**MATERIAL SHOWN:**
<<<<

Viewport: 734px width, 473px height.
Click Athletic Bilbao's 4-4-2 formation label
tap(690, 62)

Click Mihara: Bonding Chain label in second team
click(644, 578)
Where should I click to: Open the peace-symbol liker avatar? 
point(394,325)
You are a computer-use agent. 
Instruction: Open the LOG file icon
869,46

>>>>
<<<<

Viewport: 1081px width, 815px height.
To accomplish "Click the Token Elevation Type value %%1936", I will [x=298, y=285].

>>>>

**WHAT THE TASK ASKS:** Search the material above for lines containing the string "height", then pull them out.

**SOLUTION TO THIS EXERCISE:**
Viewport: 734px width, 473px height.
Viewport: 1081px width, 815px height.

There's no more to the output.